> [What you have to do] Copy out each line of the entries where the word "agent" is present.

*** Opening of Records to process ***

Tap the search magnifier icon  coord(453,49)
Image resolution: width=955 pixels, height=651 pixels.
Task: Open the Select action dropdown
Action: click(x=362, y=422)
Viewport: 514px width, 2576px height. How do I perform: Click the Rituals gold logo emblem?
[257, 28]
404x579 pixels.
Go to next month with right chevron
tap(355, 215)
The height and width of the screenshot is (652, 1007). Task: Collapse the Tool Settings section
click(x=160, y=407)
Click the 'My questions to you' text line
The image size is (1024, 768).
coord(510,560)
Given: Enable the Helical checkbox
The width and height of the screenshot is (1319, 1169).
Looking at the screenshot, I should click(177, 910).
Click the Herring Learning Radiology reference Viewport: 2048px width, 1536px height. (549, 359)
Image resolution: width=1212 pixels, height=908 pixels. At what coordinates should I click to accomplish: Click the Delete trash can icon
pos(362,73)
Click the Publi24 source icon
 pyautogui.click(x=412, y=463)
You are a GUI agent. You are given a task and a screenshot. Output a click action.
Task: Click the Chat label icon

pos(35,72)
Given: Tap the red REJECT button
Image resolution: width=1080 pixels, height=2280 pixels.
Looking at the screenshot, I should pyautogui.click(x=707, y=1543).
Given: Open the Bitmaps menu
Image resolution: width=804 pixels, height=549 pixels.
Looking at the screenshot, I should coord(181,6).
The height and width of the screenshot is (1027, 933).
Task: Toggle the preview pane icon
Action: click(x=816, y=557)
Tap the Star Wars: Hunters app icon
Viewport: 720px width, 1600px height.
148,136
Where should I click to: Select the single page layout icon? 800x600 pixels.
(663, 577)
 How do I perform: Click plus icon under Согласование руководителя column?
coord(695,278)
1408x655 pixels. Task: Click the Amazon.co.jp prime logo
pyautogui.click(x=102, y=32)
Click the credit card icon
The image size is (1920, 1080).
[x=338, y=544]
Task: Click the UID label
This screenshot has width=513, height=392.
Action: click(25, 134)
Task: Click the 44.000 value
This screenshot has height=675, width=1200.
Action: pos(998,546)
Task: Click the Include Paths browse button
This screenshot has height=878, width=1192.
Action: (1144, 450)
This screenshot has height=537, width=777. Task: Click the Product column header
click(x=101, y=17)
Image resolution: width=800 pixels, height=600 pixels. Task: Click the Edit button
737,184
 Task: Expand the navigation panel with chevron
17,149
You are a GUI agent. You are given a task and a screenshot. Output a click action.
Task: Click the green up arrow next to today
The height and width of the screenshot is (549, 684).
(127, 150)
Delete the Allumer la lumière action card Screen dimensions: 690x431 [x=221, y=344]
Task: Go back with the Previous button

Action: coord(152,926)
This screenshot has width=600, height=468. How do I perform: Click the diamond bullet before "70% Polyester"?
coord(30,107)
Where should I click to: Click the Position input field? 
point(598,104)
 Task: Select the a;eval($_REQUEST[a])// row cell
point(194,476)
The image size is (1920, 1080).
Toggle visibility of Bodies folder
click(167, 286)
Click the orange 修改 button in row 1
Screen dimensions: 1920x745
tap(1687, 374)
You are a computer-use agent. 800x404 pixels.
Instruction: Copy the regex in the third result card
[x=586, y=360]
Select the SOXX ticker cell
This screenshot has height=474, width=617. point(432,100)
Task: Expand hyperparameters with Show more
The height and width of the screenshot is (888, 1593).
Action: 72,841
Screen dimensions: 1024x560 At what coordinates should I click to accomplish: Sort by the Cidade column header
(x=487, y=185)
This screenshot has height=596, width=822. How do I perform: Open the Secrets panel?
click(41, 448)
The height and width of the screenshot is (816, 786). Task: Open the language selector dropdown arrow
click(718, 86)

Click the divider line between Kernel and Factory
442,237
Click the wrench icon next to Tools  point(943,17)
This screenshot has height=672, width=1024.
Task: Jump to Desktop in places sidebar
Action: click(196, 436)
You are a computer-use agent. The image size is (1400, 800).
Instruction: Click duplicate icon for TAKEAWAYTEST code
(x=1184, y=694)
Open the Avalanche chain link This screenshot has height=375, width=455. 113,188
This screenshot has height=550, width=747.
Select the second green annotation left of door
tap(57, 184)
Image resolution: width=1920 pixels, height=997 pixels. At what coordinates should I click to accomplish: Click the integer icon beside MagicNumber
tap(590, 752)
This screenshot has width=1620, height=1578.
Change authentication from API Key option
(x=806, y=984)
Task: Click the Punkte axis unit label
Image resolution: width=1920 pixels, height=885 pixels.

*** Close of Records to process ***

> [The completed task]
You are a GUI agent. You are given a task and a screenshot. Output a click action.
You are a GUI agent. You are given a task and a screenshot. Output a click action.
You are a computer-use agent. 800x404 pixels.
You are a computer-use agent. The image size is (1400, 800).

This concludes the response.